◆ Recorded information
----------------------------------------

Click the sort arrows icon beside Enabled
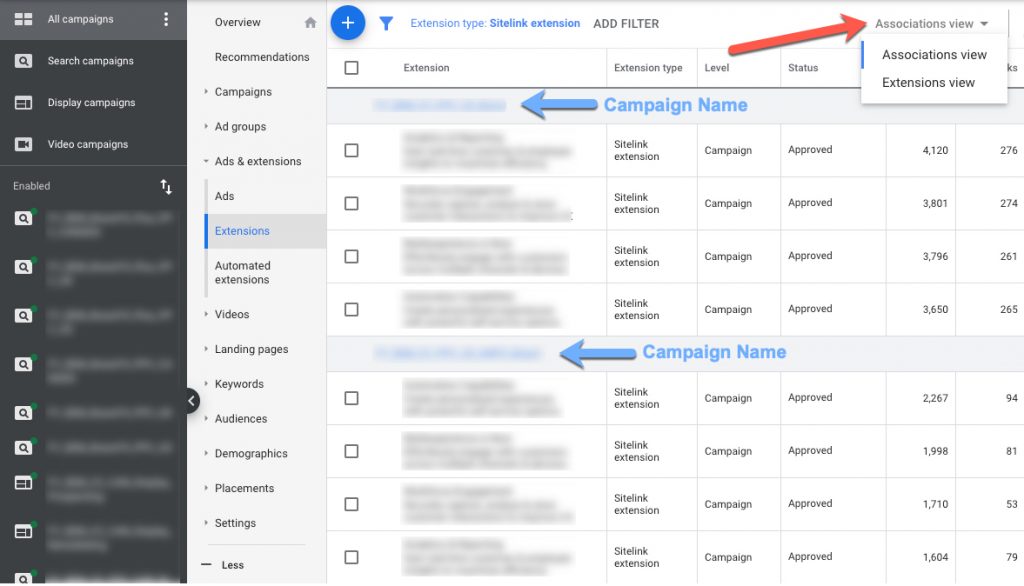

----------------------------------------

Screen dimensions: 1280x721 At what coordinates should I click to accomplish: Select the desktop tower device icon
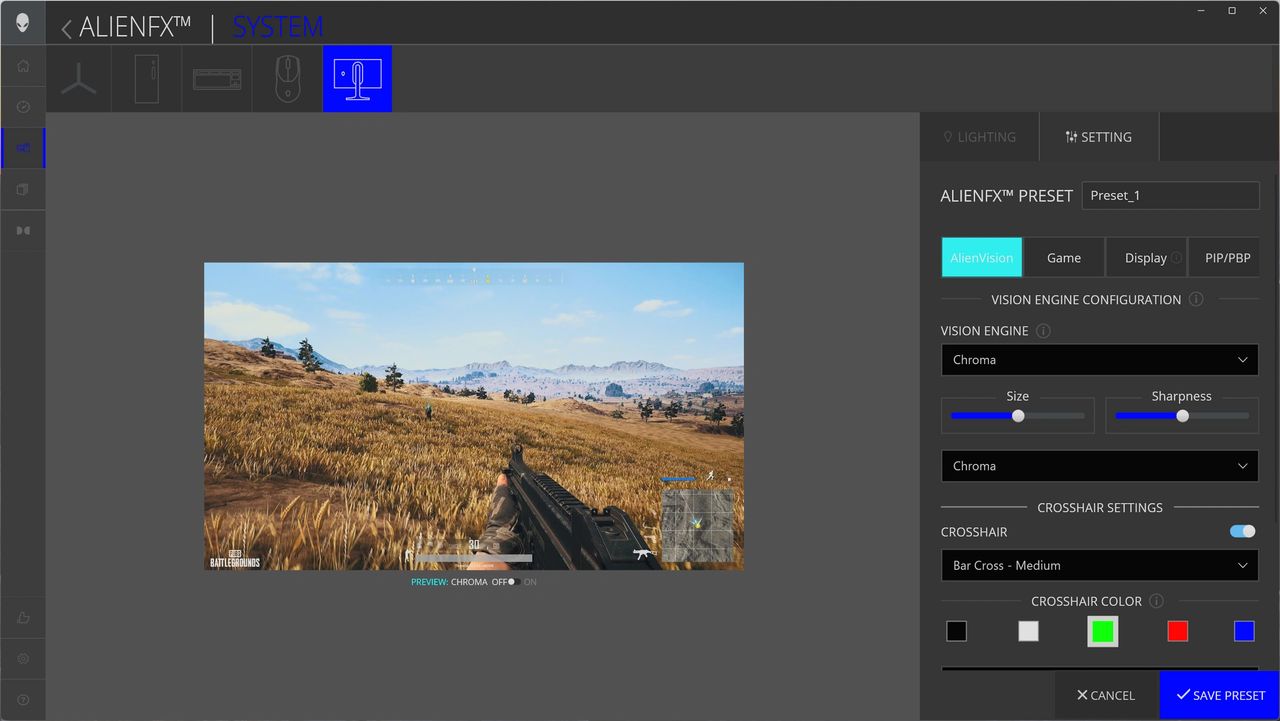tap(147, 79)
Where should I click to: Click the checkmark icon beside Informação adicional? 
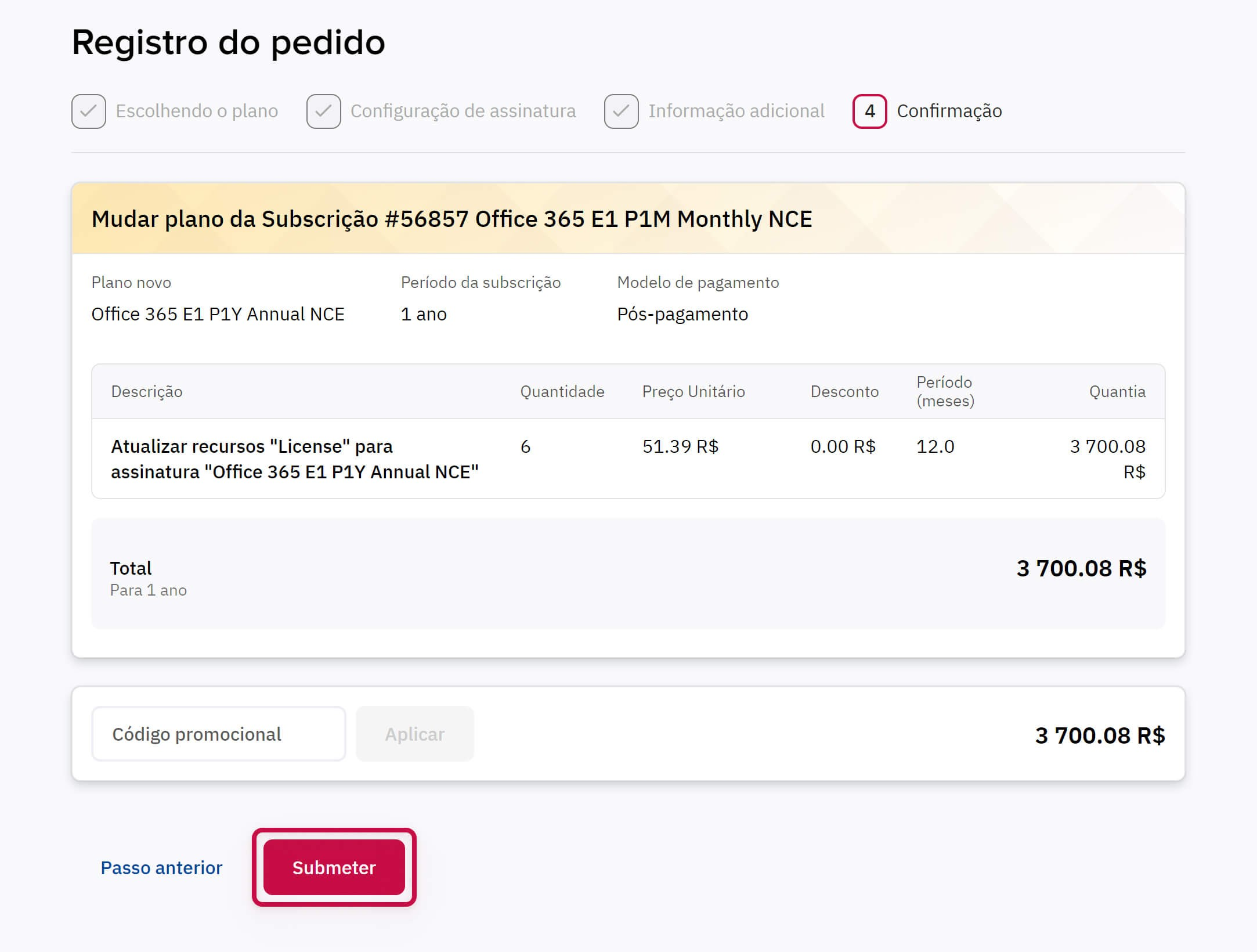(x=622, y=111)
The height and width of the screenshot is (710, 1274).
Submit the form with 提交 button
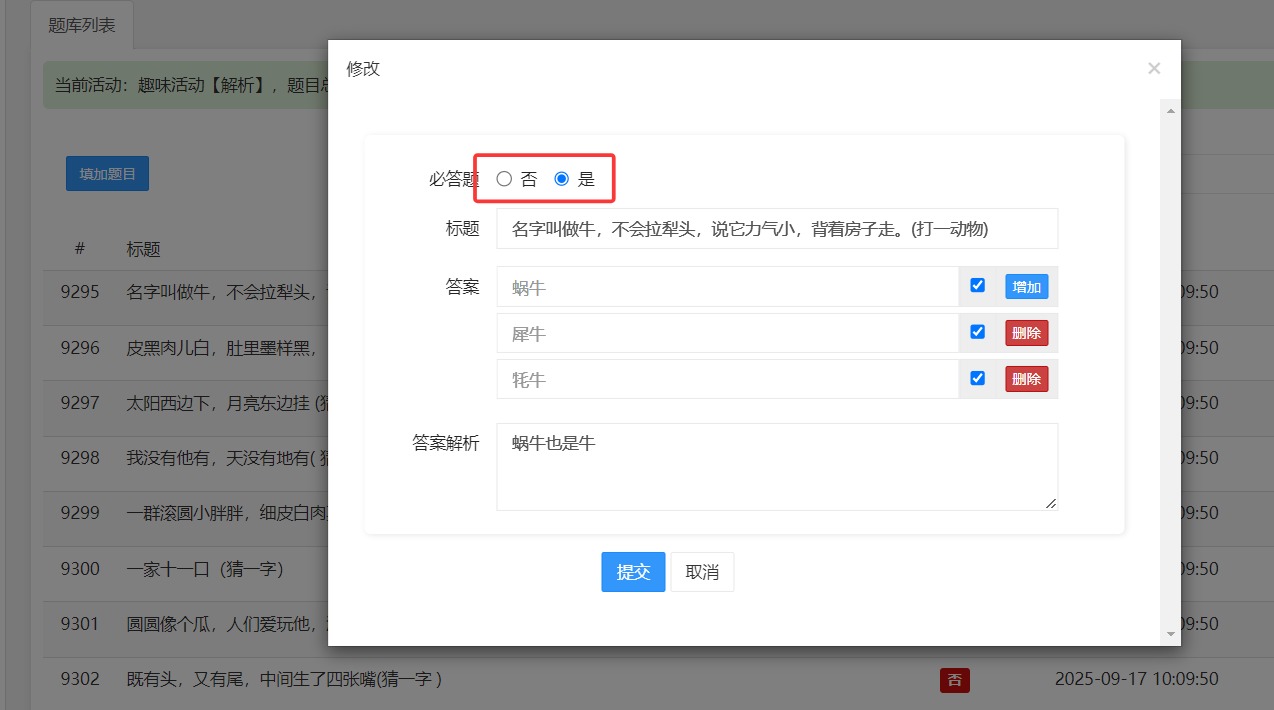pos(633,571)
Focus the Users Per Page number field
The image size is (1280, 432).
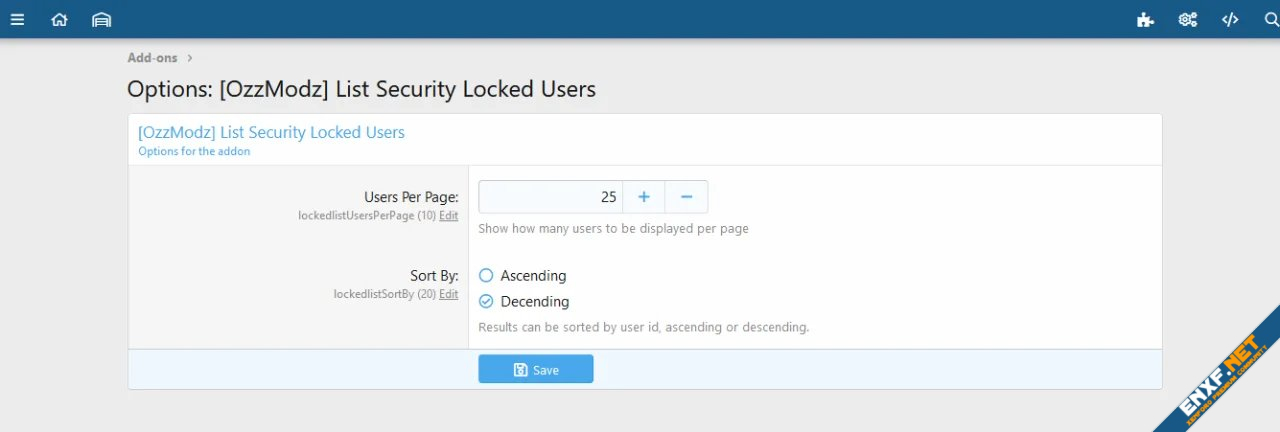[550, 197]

----------------------------------------

◆ Task directions
Above are records; write out the lines from the one with "Where should I" down to the one with "Focus the Users Per Page number field", exactly, leaving the pictures out.

◆ Task result
Where should I click to: Click the checkmark icon beside Informação adicional? 
(x=622, y=111)
The height and width of the screenshot is (710, 1274).
Submit the form with 提交 button
pos(633,571)
Focus the Users Per Page number field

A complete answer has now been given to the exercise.